→ **Aim of the task**: Would you set down every entry shown below, precisely as written?
Records provided below:
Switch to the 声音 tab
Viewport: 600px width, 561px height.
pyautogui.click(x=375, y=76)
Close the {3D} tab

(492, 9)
End of Records provided.
→ **Output**:
Switch to the 声音 tab
Viewport: 600px width, 561px height.
pyautogui.click(x=375, y=76)
Close the {3D} tab

(492, 9)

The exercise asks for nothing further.